Cosigning a loan makes you equally responsible for the full debt. If the primary borrower misses a single payment, it damages your credit score. If they stop paying entirely, the lender comes after you for the full balance. The FTC advises treating a cosign request as an application to take on that debt yourself, because legally, that is exactly what it is.

Cosigning is frequently presented as a favour with limited personal risk. The legal reality is different: cosigners are equally liable for the debt from day one, not as a last resort.

What Cosigning Actually Means Legally

When you cosign a loan, you are not a guarantor who pays only if the primary borrower exhausts all other options. You are a co-borrower, equally and immediately responsible for the full debt.

This means:

  • The lender can pursue you for the full balance the moment the primary borrower misses a payment, without suing the primary borrower first
  • Every payment (or missed payment) appears on your credit report
  • The debt counts against your debt-to-income ratio if you later apply for your own mortgage, car loan, or credit

What Can Go Wrong

Late payments damage your credit. You have no control over whether the primary borrower pays on time. One 30-day late payment can lower your credit score by 50 to 100 points.

Default leaves you holding the debt. If the primary borrower stops paying, the lender contacts you for the balance. Your options are limited: pay it yourself or face collection activity and credit damage.

The relationship suffers. Money problems between people in close relationships are a leading cause of permanent damage to those relationships.
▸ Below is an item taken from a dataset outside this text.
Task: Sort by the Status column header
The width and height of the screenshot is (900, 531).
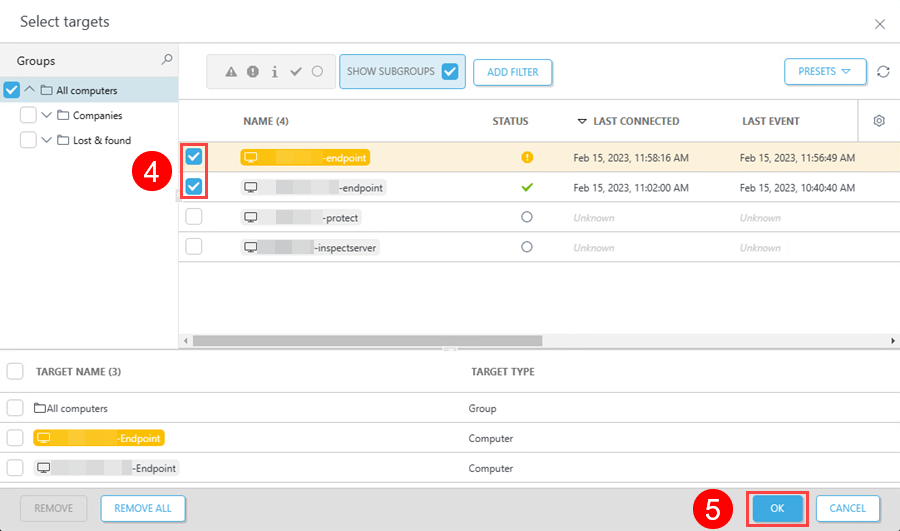Action: click(x=510, y=121)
You cannot easily remove yourself. Getting removed as a cosigner typically requires refinancing the loan in the primary borrower's name alone, which requires them to qualify on their own, which is why they needed a cosigner in the first place.

Before You Agree to Cosign

Ask yourself:

  • Can I afford to pay this loan in full if the primary borrower cannot?
  • Do I fully trust this person's financial responsibility and payment habits?
  • Am I comfortable with this debt appearing on my credit report for the full loan term?
  • Would my own credit or finances be affected if this appears on my credit report?
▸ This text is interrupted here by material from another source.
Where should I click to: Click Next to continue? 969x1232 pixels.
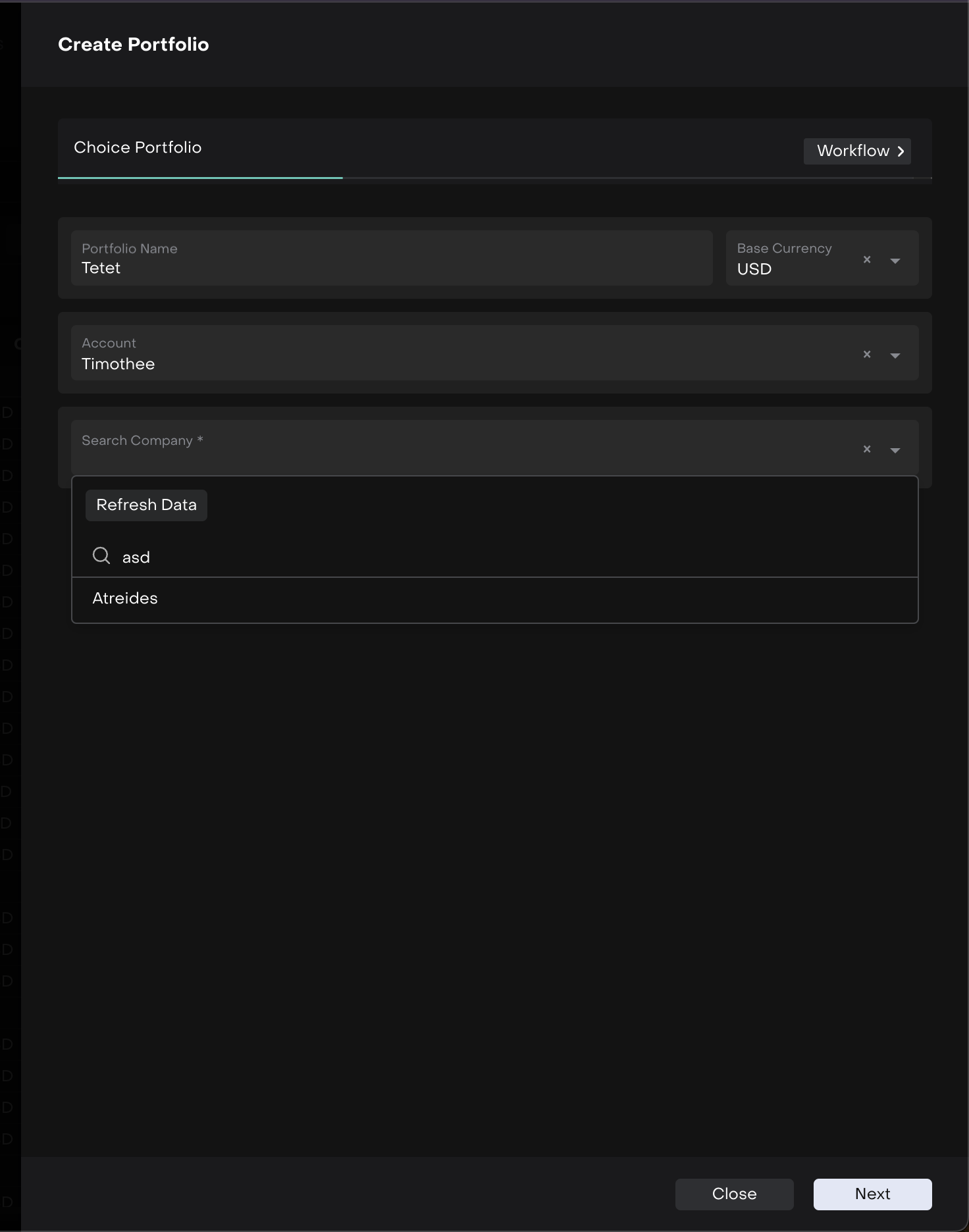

If you cannot answer yes to all of these, do not cosign.

If You Do Cosign

Protect yourself:

  • Get copies of all loan documents
  • Set up account access or alerts so you can monitor payment status directly
  • Have a clear, explicit conversation with the primary borrower about payment responsibility
  • Understand the full loan term, you are potentially on the hook for that entire period

How to Get Off a Cosigned Loan

Your options are limited. The most common path is the primary borrower refinancing the loan in their name alone once their credit improves. Some lenders offer cosigner release provisions after a period of on-time payments, ask specifically about this before signing.